Leider könne das Team am Niag-Standort Wesel den hohen Krankenstand beim Fahrpersonal nicht vollständig kompensieren. „Zu den offenbar vorherrschenden Erkältungskrankheiten und grippalen Infekten kamen zuletzt auch Corona-Infektionen hinzu“, schildert Block die aktuelle Situation. Seit dieser Woche nun würden die Dienste des dortigen Fachpersonals in den Tagesstunden gebündelt. Ausfälle „konzentrieren sich dann in den Abendstunden“. Fahrten hier müssten dann „leider verstärkt“ gestrichen werden. So sollen Schüler und Berufspendler „trotz der derzeit sehr hohen Krankenquote und der Folgen des Fachkräftemangels weiter verlässlich befördert werden“, erläutert Block. Es werde mit allen verfügbaren Kräften daran gearbeitet, „die Lage schnell zu verbessern“. Zwar stünden genügend Fahrzeuge zur Verfügung, „es fehlt jedoch inzwischen immer häufiger das notwendige Fahrpersonal“.

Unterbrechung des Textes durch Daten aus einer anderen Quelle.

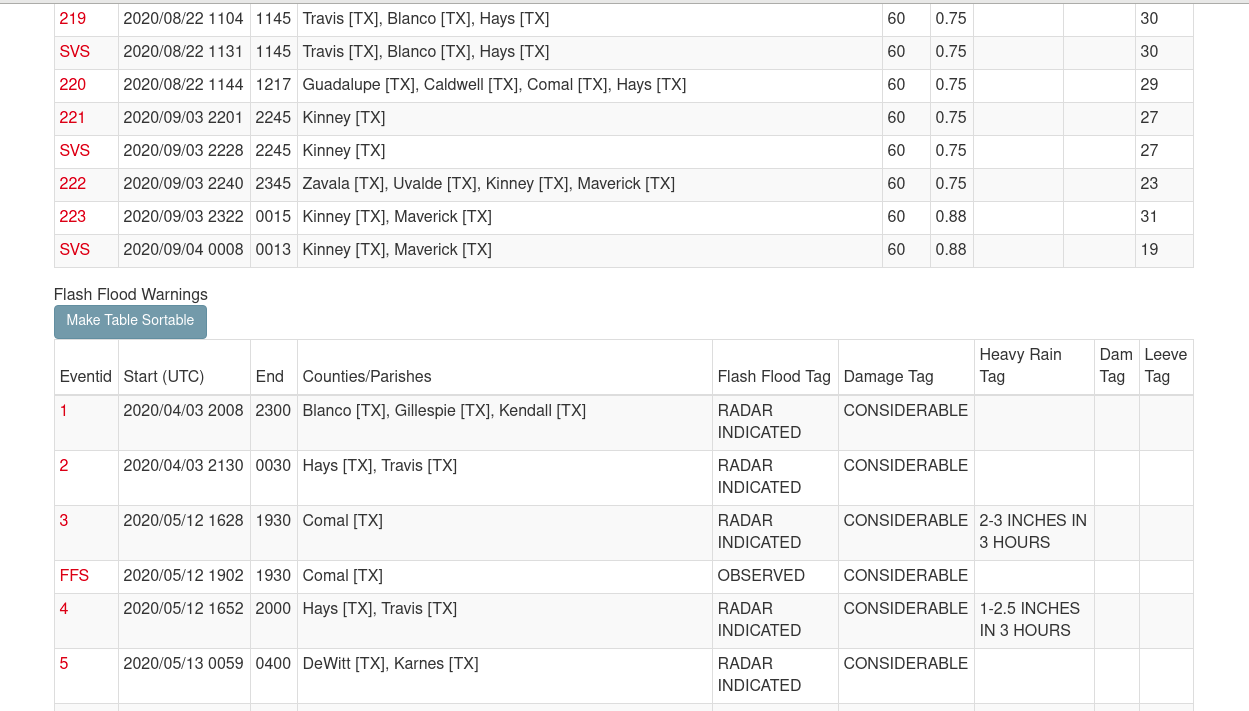Open severe thunderstorm warning event 219
This screenshot has height=711, width=1249.
tap(73, 19)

Infos über Verkehrsbeeinträchtigungen
Den Hinweis von Elternseite, dass die Niag-App nicht immer anzeige, wenn der Bus nicht fährt, will das Verkehrsunternehmen „zusammen mit den Dienstanbietern prüfen“, kündigt Michael Block an. In der Regel würden Ausfälle in allen Apps „mit Echtzeitinformationen angezeigt, so auch in der Niag-App“. Aktuelle Infos „über Verkehrsbeeinträchtigungen erhalten unsere Fahrgäste zudem auf unserer Webseite im Fahrplaner“, führt der Niag-Sprecher weiter aus. Darüber hinaus stehe für „telefonische Fahrplanauskünfte die ,Schlaue Nummer für Bus & Bahn in NRW‘ 24 Stunden täglich, sieben Tage die Woche zur Verfügung“. Sie lautet: 0800/6504030 (kostenfrei aus allen deutschen Netzen).

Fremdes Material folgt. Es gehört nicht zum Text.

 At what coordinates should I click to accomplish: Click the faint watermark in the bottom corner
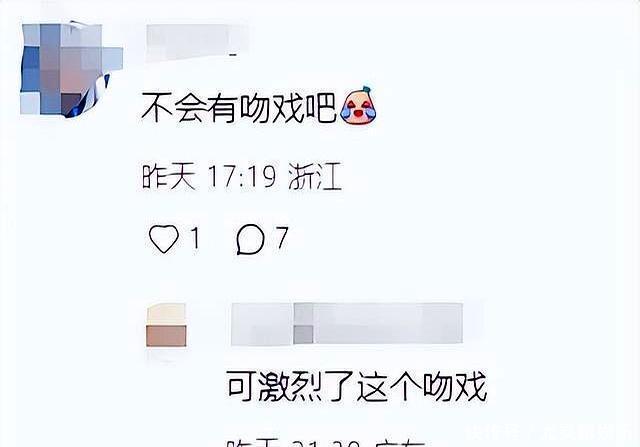coord(553,431)
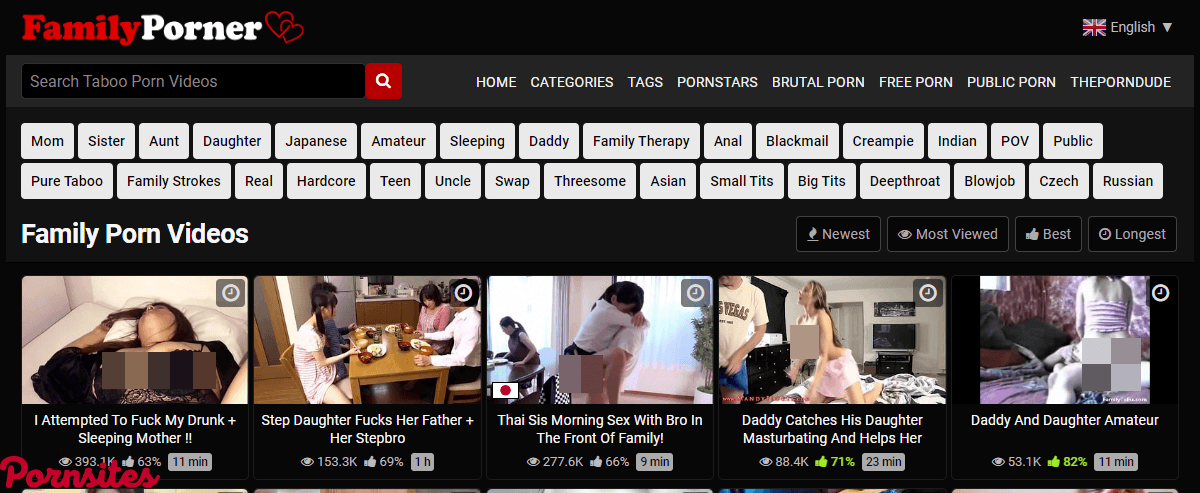Choose the Czech tag button
Image resolution: width=1200 pixels, height=493 pixels.
[x=1058, y=181]
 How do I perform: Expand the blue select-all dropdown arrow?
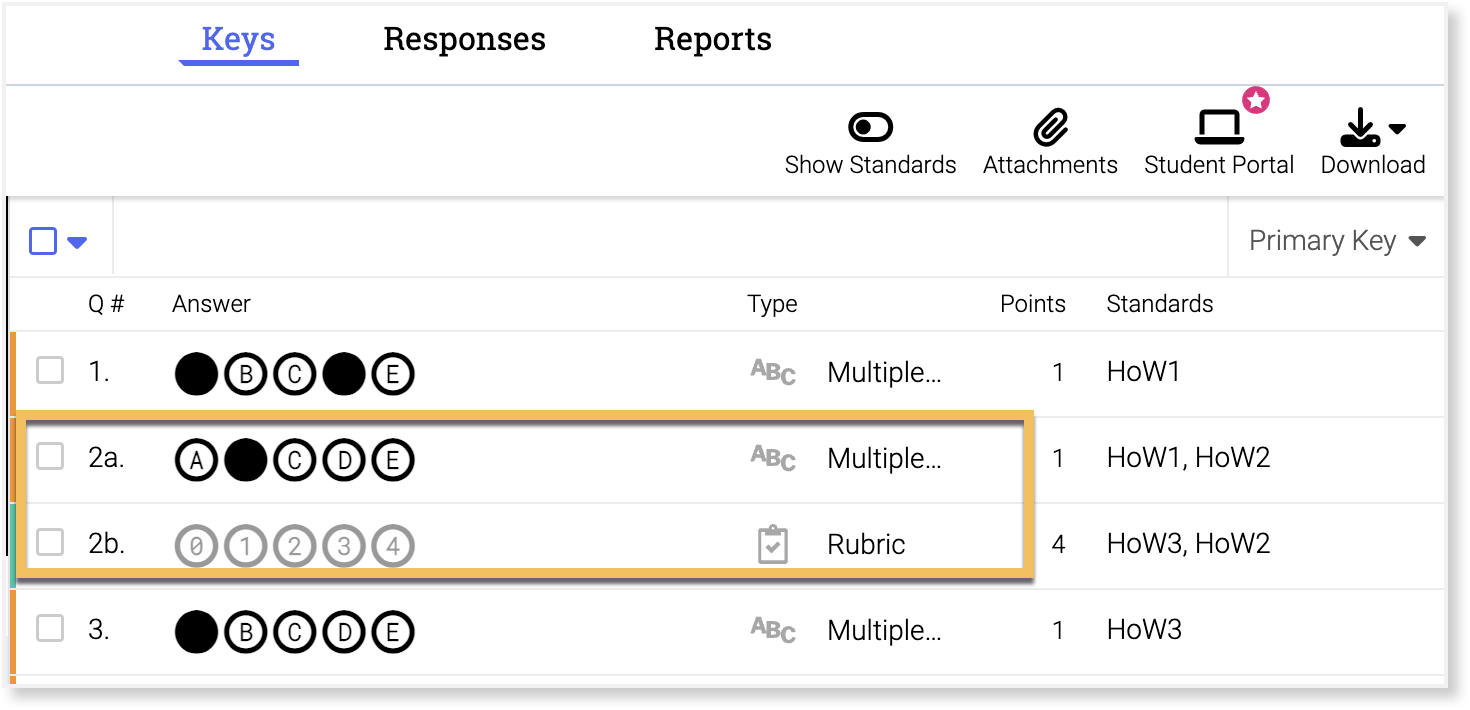coord(77,242)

Das Niag-Team hofft, „dass sich die Situation im Laufe der ersten Wochen im neuen Jahr stabilisiert“. Zu der Frage, welche Pläne es zu einer Verbesserung der Situation gibt, erklärt Block, dass die Niag-Unternehmensgruppe bereits seit geraumer Zeit „sämtliche Hebel in Bewegung“ setze, um dem „anhaltenden Personalmangel im ÖPNV zu begegnen“. Dazu würden in Fahrschule und im Bildungszentrum in Moers „fortlaufend neue Kolleginnen und Kollegen für den Fahrdienst“ ausgebildet.
Der Niag-Sprecher macht darauf aufmerksam, dass dort, wo Fahrten ausfallen oder sich erheblich verspäten, „selbstverständlich die Mobilitätsgarantie für das gesamte VRR-Gebiet“ greife. Diese gelte, „wenn der Bus oder die Bahn an der Abfahrtshaltestelle eine Verspätung von 20 Minuten oder mehr vorweist oder es zu einem kompletten Dienstausfall kommt und es keine alternative Verkehrslinie gibt, die die Fahrgäste zu ihrem Zielort fährt“. Sie könnten sich dann ein Taxi rufen, das sie zum Zielort fahre. Voraussetzung sei, „dass innerhalb der nächsten 20 Minuten keine andere Verbindung angeboten wird. Dazu zählen auch Fahrten, bei denen eventuell ein Umstieg notwendig ist“.